Exercise objective >> In the passage below about Jesus and the Pharisees, what word is given for what could be dedicated to God instead of being used to care for one's parents?

Selected passage >>
------------------------------------------------------------
Jesus will have none of it.
(v. 3-6) He pushes back and asks the Pharisees why they break God’s commandments (stronger than in Mark: “law of
Moses”) in order to keep their man-made traditions. God commanded to “honour your father and
mother” and that “whoever reviles his parents must be put to death.” But the Pharisees have invented a tradition
that allows them to neglect their parents.
If they make a vow to God, they can
dedicate to him (korban) what they ought to have used to care for their parents. The scribes and Pharisees have circumvented
God’s Word with their own traditions.
Jesus calls them on this. “For the sake of your tradition you have made void the word of God.”
(v. 7) He calls them “hypocrites” – religious phonies. The scribes and Pharisees are supposed to be
the interpreters of Scripture and the teachers of Israel. But by their human traditions they break God’s
commandments and teach others to break them. Ironically, this they do all in the name of
holiness.
(v. 8-9) Jesus applies Isaiah 29:13 to the Pharisees. They honour God with their lips – – but their
hearts are far from God. Their worship
of God is vain; they teach man-made commandments as if they were God’s
Word.
Further along, in Isaiah 29:16 it speaks
of those who “turn things upside down.” The
Pharisees break God’s law and substitute their own rules in its place.
------------------------------------------------------------
Data block >>
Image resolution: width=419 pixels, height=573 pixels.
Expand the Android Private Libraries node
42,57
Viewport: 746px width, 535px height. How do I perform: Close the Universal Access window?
------------------------------------------------------------
Answer to this task >> Korban.